* Text segment:
— begin —

Our method remains a raw binarization method, without any pre- or post-processing, and is designed to work best on magazines with less severe degradations than in dibco datasets.

For the next evaluation, we use dibco 2009 and 2011, and hdibco 2010 and 2012 datasets for historical documents, and our own datasets, lrde Document Binarization Dataset (dbd ) for magazines.

lrde dbd is composed of two subsets. Both are based on an original vector-based version of a French magazine. From this magazine, we have selected 125 A4 300-dpi pages with different text sizes.

One subset of images has been directly extracted from the digital magazine and rasterized. Those images are clean with no illumination nor noise issues. For every pages, we have removed the pictures in order to make the groundtruthing and the evaluation easier. Our selection includes pages with background colored boxes and low contrasts. This dataset is used both for the pixel-based accuracy and for the OCR -based evaluation. We will refer to it as the clean documents dataset.

The other subset is based on the same documents that have been first printed as two-sided pages then scanned at 300-dpi resolution. A rigid transform has been applied to each document, so that text lines match the ones of the corresponding clean documents. Therefore, this process has introduced some noise, show-through, and illumination variations. This subset is used for OCR -based evaluation only. We will refer to it as the scanned documents dataset.

For each page, text lines have been grouped into three categories w.r.t. their font size. Lines with a x-height less than 30 pixels are categorized as Small (S) and correspond to core paragraph text; lines with a x-height between 30 and 55 pixels are considered as Medium (M) and correspond to subtitles or small titles; and for higher x-height, lines are considered as Large (L), e.g., titles. A set of lines composed of 123 large lines, 320 medium lines, and 9,551 small lines is available for both clean documents and scanned documents. For the OCR-based evaluation, we are thus able to measure the binarization quality for each text category independently.

The ground truth images have been obtained using a semi-automatic process. To that aim, we rely on a binarization using a global threshold. Sometimes, due to contrast or color issues, some objects were not correctly binarized or were missing in the output; therefore, we made some adjustments in the input image to preserve every objects.

In order to produce the OCR ground truth, we used Tesseract 3.02 [34] on the clean documents dataset. Errors and missed text were fixed, and text was grouped by lines to produce a plain text OCR output reference.

Datasets, associated ground truths, implementations, and the whole set of tools used for this evaluation are freely available online from the resources page related to this article.^{Footnote 2}

5.2 Evaluation with historical documents

We have tested our method on dibco /hdibco datasets from 2009 to 2012 [17, 18, 32] with the parameters given in Table 3. The results are detailed in Table 5. On historical documents, the multiscale versions of Sauvola are roughly comparable to the original Sauvola’s method. That was expected since the historical documents of the contest databases do not contain “multiscale text”; text is only either of small or of medium size. Note that the original Sauvola method (or any of its variations) is a monolithic general-purpose binarization algorithm. It cannot compete with some elaborate binarization chains, including pre- and post-processings, and a fortiori dedicated for historical documents.

Table 5 Pixel-based accuracy evaluation results performed on the dibco /hdibco subsets from 2009 to 2012

Full size table

All output images are available on the Web page related to this article for extra analysis.

— end —

* Instructions for the task:
Reproduce word for word the stretch of the binarization passage from "The ground truth" through "OCR output reference.".

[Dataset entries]
— begin —

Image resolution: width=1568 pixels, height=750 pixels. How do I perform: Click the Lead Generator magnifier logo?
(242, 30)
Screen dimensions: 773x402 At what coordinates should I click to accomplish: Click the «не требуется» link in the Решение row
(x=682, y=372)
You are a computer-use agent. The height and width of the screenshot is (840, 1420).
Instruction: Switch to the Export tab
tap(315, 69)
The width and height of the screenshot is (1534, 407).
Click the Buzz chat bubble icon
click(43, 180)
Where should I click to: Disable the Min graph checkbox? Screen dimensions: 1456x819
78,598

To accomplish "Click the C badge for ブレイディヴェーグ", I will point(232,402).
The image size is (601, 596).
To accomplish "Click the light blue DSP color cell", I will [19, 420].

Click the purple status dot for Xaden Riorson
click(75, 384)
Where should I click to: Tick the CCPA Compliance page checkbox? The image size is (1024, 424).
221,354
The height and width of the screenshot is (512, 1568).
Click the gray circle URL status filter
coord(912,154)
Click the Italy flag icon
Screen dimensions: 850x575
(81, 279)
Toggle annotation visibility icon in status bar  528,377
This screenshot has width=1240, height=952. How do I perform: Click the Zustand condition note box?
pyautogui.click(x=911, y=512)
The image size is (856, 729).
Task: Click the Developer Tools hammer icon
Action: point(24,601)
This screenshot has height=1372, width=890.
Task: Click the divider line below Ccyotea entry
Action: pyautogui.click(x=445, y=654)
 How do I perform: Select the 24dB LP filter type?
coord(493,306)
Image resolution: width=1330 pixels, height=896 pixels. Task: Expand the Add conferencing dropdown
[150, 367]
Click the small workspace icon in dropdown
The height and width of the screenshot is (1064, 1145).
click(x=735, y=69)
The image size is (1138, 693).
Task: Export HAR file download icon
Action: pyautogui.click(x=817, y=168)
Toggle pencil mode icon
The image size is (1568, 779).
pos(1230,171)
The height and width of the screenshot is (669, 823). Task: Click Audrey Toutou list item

— end —

* Written solution:
The ground truth images have been obtained using a semi-automatic process. To that aim, we rely on a binarization using a global threshold. Sometimes, due to contrast or color issues, some objects were not correctly binarized or were missing in the output; therefore, we made some adjustments in the input image to preserve every objects.

In order to produce the OCR ground truth, we used Tesseract 3.02 [34] on the clean documents dataset. Errors and missed text were fixed, and text was grouped by lines to produce a plain text OCR output reference.